We chose to take advantage of late day sunshine and the new wheels; we walked to the car (uphill, unfortunately, since I’m already so very tired, yet still could be considered fortunate, since I sorely need exercise; it all depends on how you look at it). Pushing my main man uphill provoked a sense of determination on my part; we are more prepared to tackle obstacles than we give ourselves credit for sometimes.

It was tricky getting Gilly out of the chair and safely into the car while working against the force of gravity; I don’t have the brakes down pat just yet. We used to work well as a team, but now it feels as though we’re opposing forces; he wants to be independent, but moves like a drunken soldier and I want to protect him from falling, as he so often does these days. While this circus act was drawing to a close and Gilly was tucked in safely a young man passed by and offered to help place the chair into the car for me. He could plainly see that I was running out of steam and had one more hurdle to overcome. I accepted his offer without hesitation and thanked him profusely and repeatedly for his kindness.

I have been treated to more generosity, positive spirit and pure goodness over the last nine months than I ever knew existed on this earth.

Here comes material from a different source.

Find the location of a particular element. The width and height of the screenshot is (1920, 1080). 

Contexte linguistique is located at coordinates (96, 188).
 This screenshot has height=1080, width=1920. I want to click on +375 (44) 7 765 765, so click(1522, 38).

My colleagues have been more than friends, offering to do my food shopping, change my winter tires, give me lifts, clear my yard, share my workload and more, so much more. My colleagues have shown kindness, generosity and friendship. Acquaintances have proven to be angels in disguise. Many professionals have showered us with compassion, their expertise and genuine empathy. My friends have always been amazing (I choose carefully), but of late, they’ve become part of my family. I have always loved our family, but I treasure them more than ever; I would never have made it with my head above water if not for their support and undying love. In the face of adversity, so many have touched our lives and made a difference, and continue to do so in their own special way. There’s really no way to extend a great enough thanks to all for the many varied gifts bestowed upon us.